Clobetasol propionate, a highly potent topical corticosteroid used in the treatment of inflammatory skin disorders such as psoriasis and eczema, was developed in the 1970s and introduced into medical use as part of a new generation of high-potency dermatologic therapies. Its history is marked by strong clinical effectiveness in rapidly reducing inflammation, itching, and plaque formation, particularly in resistant dermatoses, which led to its widespread adoption in dermatology.
BRAND NAMES
Clobetasol propionate is sold under several brand names worldwide, depending on the country and formulation (cream, ointment, scalp solution, shampoo, foam, etc.).

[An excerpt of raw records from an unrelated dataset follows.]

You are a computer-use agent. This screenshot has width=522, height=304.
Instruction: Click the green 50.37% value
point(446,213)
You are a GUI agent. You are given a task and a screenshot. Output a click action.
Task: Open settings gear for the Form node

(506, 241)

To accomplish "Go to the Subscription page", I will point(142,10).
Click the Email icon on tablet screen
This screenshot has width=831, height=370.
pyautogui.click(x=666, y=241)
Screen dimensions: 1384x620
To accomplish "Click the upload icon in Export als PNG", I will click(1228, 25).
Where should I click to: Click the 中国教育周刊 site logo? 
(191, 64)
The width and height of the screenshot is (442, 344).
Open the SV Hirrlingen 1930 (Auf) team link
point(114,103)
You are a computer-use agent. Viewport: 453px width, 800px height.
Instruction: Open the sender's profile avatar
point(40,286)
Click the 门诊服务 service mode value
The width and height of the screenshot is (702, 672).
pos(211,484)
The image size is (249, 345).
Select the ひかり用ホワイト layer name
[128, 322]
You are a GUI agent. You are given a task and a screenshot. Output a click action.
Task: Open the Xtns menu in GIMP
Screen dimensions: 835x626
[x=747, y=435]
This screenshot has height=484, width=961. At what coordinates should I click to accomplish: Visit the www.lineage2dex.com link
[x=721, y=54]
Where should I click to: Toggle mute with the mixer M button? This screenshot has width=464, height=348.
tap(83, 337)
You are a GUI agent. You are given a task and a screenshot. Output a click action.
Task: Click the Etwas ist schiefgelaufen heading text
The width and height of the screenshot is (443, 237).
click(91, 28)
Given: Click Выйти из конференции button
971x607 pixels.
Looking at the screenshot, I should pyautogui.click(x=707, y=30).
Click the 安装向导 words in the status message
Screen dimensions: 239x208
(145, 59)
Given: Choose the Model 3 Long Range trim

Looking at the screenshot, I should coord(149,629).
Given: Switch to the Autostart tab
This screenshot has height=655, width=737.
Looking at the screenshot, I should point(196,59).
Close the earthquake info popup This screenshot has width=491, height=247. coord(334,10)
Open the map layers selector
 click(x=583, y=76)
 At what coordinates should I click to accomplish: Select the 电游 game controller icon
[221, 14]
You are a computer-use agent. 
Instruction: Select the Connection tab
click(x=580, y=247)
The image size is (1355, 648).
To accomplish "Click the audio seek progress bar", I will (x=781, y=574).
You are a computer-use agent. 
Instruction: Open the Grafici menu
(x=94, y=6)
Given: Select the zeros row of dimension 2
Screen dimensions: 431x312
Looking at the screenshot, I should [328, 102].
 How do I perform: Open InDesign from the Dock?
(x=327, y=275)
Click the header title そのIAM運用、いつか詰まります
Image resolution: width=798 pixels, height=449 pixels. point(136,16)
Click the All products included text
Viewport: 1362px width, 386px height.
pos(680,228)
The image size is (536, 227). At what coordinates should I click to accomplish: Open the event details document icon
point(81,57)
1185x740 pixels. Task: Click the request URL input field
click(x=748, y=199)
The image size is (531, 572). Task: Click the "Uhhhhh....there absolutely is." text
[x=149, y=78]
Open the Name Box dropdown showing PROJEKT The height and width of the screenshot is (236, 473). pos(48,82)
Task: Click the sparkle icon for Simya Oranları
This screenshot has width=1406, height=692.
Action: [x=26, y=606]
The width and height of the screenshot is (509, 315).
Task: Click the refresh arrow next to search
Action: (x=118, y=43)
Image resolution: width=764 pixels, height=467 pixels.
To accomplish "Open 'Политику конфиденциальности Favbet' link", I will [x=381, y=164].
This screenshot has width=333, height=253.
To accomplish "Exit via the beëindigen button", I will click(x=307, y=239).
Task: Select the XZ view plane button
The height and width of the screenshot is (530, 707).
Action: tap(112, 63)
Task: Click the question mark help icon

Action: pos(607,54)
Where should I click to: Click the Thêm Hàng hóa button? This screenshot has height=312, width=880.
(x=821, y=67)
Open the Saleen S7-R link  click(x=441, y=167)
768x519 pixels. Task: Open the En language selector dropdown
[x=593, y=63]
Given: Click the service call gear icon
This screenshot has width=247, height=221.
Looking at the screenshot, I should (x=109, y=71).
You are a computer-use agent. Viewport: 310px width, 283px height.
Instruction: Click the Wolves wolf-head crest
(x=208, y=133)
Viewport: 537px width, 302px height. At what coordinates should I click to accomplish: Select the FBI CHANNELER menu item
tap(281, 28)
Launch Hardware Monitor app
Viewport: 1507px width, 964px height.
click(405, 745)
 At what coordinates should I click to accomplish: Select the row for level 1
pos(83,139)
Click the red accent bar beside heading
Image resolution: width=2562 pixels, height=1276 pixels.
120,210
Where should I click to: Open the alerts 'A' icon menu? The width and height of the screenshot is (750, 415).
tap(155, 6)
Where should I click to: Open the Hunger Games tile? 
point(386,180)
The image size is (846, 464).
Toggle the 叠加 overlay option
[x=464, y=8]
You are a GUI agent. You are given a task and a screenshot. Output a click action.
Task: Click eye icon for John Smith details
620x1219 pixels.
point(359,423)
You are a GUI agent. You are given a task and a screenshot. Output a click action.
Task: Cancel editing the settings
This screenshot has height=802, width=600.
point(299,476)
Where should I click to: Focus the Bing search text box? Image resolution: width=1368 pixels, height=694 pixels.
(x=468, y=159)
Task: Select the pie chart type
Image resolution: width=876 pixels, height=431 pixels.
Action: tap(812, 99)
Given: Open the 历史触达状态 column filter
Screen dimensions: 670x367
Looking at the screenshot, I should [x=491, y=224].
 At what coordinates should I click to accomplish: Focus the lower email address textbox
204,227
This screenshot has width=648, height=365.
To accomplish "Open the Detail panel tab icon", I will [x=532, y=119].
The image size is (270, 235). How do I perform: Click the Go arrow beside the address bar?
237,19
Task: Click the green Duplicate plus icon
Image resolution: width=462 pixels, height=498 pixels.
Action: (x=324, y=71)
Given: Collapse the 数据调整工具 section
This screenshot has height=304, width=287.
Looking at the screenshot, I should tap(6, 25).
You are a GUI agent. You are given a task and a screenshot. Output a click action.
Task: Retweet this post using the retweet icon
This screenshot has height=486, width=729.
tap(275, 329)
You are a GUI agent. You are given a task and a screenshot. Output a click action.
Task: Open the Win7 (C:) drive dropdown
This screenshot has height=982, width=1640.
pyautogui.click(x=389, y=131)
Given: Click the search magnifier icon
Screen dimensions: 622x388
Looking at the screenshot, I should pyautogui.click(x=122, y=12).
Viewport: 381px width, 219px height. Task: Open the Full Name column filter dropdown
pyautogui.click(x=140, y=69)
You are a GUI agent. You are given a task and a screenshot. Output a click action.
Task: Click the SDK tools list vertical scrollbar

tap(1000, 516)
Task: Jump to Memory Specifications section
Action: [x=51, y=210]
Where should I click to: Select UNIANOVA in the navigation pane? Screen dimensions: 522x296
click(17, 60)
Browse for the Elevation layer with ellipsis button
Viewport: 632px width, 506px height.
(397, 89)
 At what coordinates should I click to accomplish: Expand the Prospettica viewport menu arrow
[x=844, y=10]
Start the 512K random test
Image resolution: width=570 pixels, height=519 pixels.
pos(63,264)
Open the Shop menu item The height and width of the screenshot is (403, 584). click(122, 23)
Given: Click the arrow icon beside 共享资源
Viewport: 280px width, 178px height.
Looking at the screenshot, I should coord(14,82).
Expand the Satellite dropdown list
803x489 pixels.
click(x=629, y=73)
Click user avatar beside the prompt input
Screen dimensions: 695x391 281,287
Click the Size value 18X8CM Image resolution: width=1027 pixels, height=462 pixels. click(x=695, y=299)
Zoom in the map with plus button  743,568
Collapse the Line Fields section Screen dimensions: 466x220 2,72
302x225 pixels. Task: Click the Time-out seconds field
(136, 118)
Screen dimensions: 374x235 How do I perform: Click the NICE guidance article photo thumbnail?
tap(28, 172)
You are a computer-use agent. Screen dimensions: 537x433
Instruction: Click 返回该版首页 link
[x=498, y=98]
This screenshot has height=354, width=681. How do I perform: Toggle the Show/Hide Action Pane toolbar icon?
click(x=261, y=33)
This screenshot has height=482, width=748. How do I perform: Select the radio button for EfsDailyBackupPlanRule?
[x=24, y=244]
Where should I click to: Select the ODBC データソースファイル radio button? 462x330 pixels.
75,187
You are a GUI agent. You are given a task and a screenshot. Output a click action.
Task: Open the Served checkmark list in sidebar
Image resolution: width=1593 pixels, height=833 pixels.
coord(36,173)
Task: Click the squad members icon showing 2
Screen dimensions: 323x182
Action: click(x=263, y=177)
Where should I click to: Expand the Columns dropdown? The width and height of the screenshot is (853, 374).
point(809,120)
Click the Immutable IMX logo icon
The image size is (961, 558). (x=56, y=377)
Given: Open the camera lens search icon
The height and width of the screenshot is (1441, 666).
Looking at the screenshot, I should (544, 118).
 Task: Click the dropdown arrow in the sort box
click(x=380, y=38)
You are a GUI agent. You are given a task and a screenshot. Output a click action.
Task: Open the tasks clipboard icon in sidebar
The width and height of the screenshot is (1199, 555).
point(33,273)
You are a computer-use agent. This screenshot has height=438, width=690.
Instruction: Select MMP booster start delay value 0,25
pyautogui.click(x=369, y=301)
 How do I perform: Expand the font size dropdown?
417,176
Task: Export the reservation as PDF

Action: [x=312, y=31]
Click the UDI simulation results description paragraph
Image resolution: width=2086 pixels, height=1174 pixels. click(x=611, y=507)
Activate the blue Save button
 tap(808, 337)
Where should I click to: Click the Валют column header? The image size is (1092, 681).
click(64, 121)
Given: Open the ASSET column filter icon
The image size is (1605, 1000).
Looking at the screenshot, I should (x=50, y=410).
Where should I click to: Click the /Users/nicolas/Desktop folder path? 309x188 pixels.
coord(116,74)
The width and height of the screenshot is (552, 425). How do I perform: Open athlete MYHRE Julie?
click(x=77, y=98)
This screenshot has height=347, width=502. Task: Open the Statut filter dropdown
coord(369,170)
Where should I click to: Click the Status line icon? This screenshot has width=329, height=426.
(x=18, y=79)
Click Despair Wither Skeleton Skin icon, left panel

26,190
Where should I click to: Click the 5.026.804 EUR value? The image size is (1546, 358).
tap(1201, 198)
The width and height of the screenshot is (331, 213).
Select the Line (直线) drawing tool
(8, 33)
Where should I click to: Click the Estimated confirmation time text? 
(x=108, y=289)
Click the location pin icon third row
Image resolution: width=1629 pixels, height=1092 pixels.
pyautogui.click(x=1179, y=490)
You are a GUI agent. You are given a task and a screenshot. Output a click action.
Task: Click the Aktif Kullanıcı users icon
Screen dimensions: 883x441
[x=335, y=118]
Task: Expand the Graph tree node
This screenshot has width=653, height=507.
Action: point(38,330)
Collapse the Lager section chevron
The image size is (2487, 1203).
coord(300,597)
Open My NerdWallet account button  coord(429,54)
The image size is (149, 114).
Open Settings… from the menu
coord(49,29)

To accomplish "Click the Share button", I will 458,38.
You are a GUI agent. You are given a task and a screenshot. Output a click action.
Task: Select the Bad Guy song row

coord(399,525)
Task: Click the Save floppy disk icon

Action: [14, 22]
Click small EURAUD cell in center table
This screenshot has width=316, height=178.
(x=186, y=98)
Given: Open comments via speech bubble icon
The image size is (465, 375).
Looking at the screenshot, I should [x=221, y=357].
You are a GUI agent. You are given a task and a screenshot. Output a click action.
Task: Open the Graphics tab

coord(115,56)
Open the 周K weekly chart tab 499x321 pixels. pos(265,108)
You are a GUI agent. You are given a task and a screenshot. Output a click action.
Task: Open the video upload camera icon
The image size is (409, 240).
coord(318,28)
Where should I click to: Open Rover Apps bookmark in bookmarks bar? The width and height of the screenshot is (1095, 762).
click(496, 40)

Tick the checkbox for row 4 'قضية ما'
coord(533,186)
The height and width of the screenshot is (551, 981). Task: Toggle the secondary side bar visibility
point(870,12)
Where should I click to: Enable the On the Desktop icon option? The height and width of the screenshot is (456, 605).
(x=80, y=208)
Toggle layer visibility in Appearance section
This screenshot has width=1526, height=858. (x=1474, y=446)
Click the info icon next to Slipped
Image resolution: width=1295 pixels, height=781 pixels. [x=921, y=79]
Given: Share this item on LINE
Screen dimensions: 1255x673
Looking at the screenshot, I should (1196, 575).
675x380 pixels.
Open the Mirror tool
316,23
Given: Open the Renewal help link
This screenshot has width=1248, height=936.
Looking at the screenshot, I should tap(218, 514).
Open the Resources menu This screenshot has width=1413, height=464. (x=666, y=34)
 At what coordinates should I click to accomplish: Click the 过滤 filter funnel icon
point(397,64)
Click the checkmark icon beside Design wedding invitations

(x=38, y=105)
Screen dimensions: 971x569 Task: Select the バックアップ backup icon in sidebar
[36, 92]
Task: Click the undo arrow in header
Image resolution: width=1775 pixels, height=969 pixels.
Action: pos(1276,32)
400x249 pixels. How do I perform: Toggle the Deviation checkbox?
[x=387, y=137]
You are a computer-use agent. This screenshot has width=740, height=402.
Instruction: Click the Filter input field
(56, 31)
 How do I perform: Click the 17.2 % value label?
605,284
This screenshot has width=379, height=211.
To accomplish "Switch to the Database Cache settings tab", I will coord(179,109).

Common brand names include:
MECHANISM OF ACTION
Clobetasol propionate is a very potent topical corticosteroid that works by binding to glucocorticoid receptors in skin cells and altering gene expression to reduce inflammation. It suppresses the production of inflammatory mediators like prostaglandins and leukotrienes by inhibiting phospholipase A2 and decreasing cytokine release. This leads to reduced redness, swelling, itching, and immune activity in the affected skin areas.
PHARMACOKINETICS
Absorption
Clobetasol propionate is absorbed through the skin in small amounts, with absorption increasing in damaged or thin skin. Using it over large areas, for long periods, or under occlusion can increase systemic absorption and may lead to side effects like HPA axis suppression.
Distribution
For Clobetasol propionate, the volume of distribution (Vd) after topical use is not well defined/very low systemically, because only a small fraction enters systemic circulation.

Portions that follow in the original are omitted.